Statements from the central banks and demonstrations in China have marked the end of the month

In November, most financial assets recorded gains for the second month in a row, boosted by the posting of the latest inflation figures (which surprised on the downside), and the temporary measures to relax the zero-COVID policy in China. With the improvement of the markets, we saw that the dollar recorded a strong devaluation, the largest monthly drop since September 2010.

1. Comments from the central bank

This past fortnight has been largely marked by the posting of the minutes of the central banks to see if any indication could be sensed to know what decision will be taken in upcoming meetings, plus the comments of their different members.

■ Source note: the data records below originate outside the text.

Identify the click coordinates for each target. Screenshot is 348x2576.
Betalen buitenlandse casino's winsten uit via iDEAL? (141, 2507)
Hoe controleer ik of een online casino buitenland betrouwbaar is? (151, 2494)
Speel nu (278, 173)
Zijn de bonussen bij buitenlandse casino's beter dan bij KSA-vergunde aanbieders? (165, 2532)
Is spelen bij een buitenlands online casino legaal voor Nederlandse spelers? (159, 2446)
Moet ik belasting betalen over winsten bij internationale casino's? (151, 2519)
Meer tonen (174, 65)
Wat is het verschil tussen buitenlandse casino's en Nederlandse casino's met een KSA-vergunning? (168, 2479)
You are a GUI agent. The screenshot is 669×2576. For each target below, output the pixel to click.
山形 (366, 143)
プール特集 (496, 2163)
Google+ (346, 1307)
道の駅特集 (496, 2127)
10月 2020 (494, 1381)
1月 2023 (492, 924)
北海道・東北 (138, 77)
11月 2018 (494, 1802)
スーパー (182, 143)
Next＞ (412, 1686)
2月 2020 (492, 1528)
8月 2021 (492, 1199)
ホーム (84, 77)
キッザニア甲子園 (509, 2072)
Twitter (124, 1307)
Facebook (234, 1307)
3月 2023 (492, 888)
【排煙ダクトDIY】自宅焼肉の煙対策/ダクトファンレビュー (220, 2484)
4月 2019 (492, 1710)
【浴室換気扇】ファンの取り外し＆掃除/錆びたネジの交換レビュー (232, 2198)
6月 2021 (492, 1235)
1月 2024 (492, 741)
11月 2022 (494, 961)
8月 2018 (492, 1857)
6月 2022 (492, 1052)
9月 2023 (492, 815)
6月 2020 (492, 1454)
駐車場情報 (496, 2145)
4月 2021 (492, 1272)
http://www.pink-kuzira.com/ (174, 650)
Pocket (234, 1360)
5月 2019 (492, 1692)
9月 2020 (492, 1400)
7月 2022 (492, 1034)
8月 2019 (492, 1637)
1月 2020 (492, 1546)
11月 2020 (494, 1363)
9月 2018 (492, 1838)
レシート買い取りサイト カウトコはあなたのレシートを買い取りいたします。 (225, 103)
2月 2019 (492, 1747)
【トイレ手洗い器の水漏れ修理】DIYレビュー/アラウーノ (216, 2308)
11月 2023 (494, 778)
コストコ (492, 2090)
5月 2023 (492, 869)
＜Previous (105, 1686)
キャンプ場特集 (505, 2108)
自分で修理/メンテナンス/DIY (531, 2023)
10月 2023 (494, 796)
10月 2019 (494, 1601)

Thus we had the publication of the minutes of the Federal Reserve of the United States (the Fed), in which there was a hint of a possible start to a softening in the rate hikes. This was sustained in recent days with the appearance of the bank’s chairman, Jerome Powell, who clearly had a doveish tone; it showed that he is preparing a slowdown in the pace of rate hikes in December, although he made it clear that the entity will keep rates high in order to curb inflation. In addition, he was optimistic that he could prevent the US economy from entering a recession as a result of the tightening of monetary policy. The market interpreted Chairman Powell’s clear message and risk assets rose sharply, and we saw pullbacks in the Treasury.

As for the minutes of the European Central Bank, a less hawkish tone emerged, indicating that if the recession lasts for a long time and is a deep one, it would lead to a pause in the number of rate hikes. In the latest appearance of President Christine Lagarde, she left the door open to all scenarios, although indicating that the decision will depend a lot on the outlook, on inflation, etc., and left open the possibility of raising again 75 basic points in December. New statements from the President are expected during the first week of December.

Despite the change in central banks’ discourse, a radical change in the current monetary policy is not expected. As indicated by Chairman Powell in his more recent appearance, interest rates are expected to remain high for some time to deal with inflation. Central banks see more risks of stagflation, which would lead the economy temporarily into recession.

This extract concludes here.